Would you output each record exactly as it stands?

[Stored data entries]
□ □ □ □
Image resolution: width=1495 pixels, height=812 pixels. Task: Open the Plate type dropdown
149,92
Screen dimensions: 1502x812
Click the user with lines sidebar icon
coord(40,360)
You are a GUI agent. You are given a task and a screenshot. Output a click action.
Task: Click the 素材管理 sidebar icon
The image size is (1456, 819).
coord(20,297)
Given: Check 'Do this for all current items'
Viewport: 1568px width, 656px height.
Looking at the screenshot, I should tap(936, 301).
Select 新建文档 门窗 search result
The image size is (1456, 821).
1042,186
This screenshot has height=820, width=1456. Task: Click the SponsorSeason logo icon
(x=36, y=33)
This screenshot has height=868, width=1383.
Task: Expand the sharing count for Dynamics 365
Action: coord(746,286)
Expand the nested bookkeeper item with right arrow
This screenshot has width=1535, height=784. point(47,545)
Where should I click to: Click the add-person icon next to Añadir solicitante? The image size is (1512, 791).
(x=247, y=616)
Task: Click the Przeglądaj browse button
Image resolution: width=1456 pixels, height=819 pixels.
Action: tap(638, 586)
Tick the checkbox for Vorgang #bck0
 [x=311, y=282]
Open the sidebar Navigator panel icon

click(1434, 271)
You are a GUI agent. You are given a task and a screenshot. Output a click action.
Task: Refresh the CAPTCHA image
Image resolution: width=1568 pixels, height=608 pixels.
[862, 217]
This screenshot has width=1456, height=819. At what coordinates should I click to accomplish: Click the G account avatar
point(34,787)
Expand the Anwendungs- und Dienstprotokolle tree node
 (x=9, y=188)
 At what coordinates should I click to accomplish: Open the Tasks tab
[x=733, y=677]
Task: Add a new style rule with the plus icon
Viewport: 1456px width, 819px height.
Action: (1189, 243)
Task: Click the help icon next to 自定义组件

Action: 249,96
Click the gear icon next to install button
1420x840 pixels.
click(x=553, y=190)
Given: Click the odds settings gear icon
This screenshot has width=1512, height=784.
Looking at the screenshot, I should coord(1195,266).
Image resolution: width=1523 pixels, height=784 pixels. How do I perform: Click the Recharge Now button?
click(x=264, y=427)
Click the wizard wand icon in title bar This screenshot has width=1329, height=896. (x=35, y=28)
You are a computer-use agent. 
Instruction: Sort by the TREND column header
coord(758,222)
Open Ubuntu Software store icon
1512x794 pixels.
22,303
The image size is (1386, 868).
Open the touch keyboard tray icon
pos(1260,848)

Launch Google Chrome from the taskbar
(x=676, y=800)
□ □ □ □
WRITTEN SOLUTION:
Image resolution: width=1495 pixels, height=812 pixels. Task: Open the Plate type dropdown
149,92
Screen dimensions: 1502x812
Click the user with lines sidebar icon
coord(40,360)
You are a GUI agent. You are given a task and a screenshot. Output a click action.
Task: Click the 素材管理 sidebar icon
The image size is (1456, 819).
coord(20,297)
Given: Check 'Do this for all current items'
Viewport: 1568px width, 656px height.
Looking at the screenshot, I should tap(936, 301).
Select 新建文档 门窗 search result
The image size is (1456, 821).
1042,186
This screenshot has height=820, width=1456. Task: Click the SponsorSeason logo icon
(x=36, y=33)
This screenshot has height=868, width=1383.
Task: Expand the sharing count for Dynamics 365
Action: coord(746,286)
Expand the nested bookkeeper item with right arrow
This screenshot has width=1535, height=784. point(47,545)
Where should I click to: Click the add-person icon next to Añadir solicitante? The image size is (1512, 791).
(x=247, y=616)
Task: Click the Przeglądaj browse button
Image resolution: width=1456 pixels, height=819 pixels.
Action: tap(638, 586)
Tick the checkbox for Vorgang #bck0
 [x=311, y=282]
Open the sidebar Navigator panel icon

click(1434, 271)
You are a GUI agent. You are given a task and a screenshot. Output a click action.
Task: Refresh the CAPTCHA image
Image resolution: width=1568 pixels, height=608 pixels.
[862, 217]
This screenshot has width=1456, height=819. At what coordinates should I click to accomplish: Click the G account avatar
point(34,787)
Expand the Anwendungs- und Dienstprotokolle tree node
 (x=9, y=188)
 At what coordinates should I click to accomplish: Open the Tasks tab
[x=733, y=677]
Task: Add a new style rule with the plus icon
Viewport: 1456px width, 819px height.
Action: (1189, 243)
Task: Click the help icon next to 自定义组件

Action: 249,96
Click the gear icon next to install button
1420x840 pixels.
click(x=553, y=190)
Given: Click the odds settings gear icon
This screenshot has width=1512, height=784.
Looking at the screenshot, I should coord(1195,266).
Image resolution: width=1523 pixels, height=784 pixels. How do I perform: Click the Recharge Now button?
click(x=264, y=427)
Click the wizard wand icon in title bar This screenshot has width=1329, height=896. (x=35, y=28)
You are a computer-use agent. 
Instruction: Sort by the TREND column header
coord(758,222)
Open Ubuntu Software store icon
1512x794 pixels.
22,303
The image size is (1386, 868).
Open the touch keyboard tray icon
pos(1260,848)

Launch Google Chrome from the taskbar
(x=676, y=800)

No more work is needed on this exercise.